The Dwight D. Eisenhower Library, which opened in 1966, significantly expanded its declassification program in 1972, when President Richard Nixon signed Executive Order 11652, “Classification and Declassification of National Security Information and Material.” EO 11652 established the researcher-initiated mandatory declassification review program and called for the systematic review of materials over 30 years old. Both mandatory and systematic declassification review continue at the Eisenhower Library.1 In 1995, however, President Bill Clinton approved Executive Order 12958, which led to major changes in the declassification process. Although recently amended, this order still governs national security information.

Section 3.4(a) of EO 12958 set April 2000 as the deadline for accomplishing the review of all classified information over twenty-five years old held by the National Archives and the presidential libraries.2 In response to this mandate, the Central Intelligence Agency, in cooperation with the National Archives and the presidential libraries, developed the Remote Archive Capture (RAC) program. The RAC program sent teams of contract personnel to the libraries holding classified documents. They scanned the documents onto disks, which were then taken to a secure location in the Washington, D.C. area for review by the CIA and other agencies.3

In 1995 the National Security Council (NSC) decided to delegate authority for the

declassification of most White House and NSC documents to archivists at the Truman, Eisenhower, Kennedy, and Johnson Libraries, although it excluded some specific categories of documents.
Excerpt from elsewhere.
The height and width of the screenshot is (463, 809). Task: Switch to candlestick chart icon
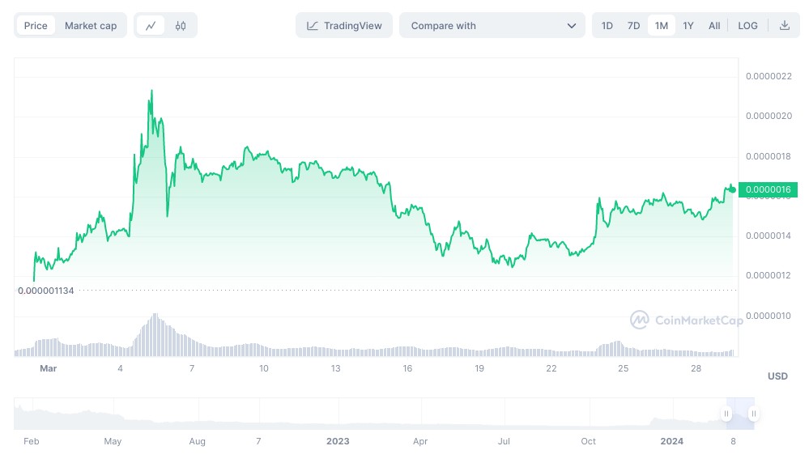180,26
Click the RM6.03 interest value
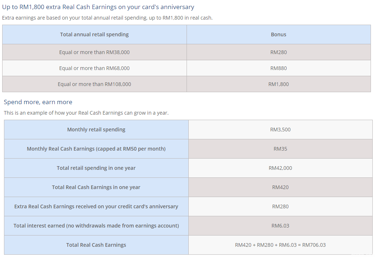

Declassification authority was particularly important for the Eisenhower Library because White House and NSC materials constitute over 50 percent of the library’s classified holdings. The library now takes declassification action on requests for most White House and NSC documents. Declassification review archivists identify various agency equities and apply available agency guidelines carefully.4 They also use publications such as the Department of State’s Foreign Relations of the United States series and review precedents set by mandatory review actions to determine the continuing sensitivity of certain topics.5

Despite its shortcomings, mandatory review remains the most reliable and productive avenue for obtaining declassification review of many high-level documents in which a number of agencies have equity interests. From 1977 to June 2003 the mandatory review program totally or partially declassified almost 175,000 pages, including most of the NSC Summaries of Discussion, the White House Staff Secretary’s Memoranda of Conferences with the President, and countless other high-level documents requiring intense review, usually by more than one agency.6 Systematic review continues at the library, but with better guidance and a stronger mandate for action. In launching its systematic declassification review of the library’s classified holdings in late 1995, the staff was determined to declassify as much as possible onsite while fulfilling its mandate to identify documents to be scanned for the RAC program and keeping

records of withheld material and agencies of primary subject matter interest so that arrangements could be made with these agencies to obtain declassification review of withheld material.



Between late 1995 and April 2003 the staff declassified onsite through systematic review 206,694 pages (61 percent of reviewed material), while withholding as too sensitive to declassify per guidelines 134,070 pages (39 percent).7 Although the declassified totals include numerous transmittal letters and routine memoranda, they also contain a large volume of substantive high-level documentation from World War II through the Eisenhower presidency and into the early 1970s.

Equipped with more specific guidelines concerning the United Kingdom, the staff declassified much of the correspondence between Prime Minister Harold Macmillan and President Eisenhower, except for a few letters dealing with intelligence or nuclear matters. The staff also declassified correspondence and memoranda concerning most Western European countries, the Soviet Union, and many Asian, Latin American and African countries, and released numerous previously withheld foreign government documents. Much documentation pertaining to diplomacy during the Eisenhower administration was opened between 1996 and 2003.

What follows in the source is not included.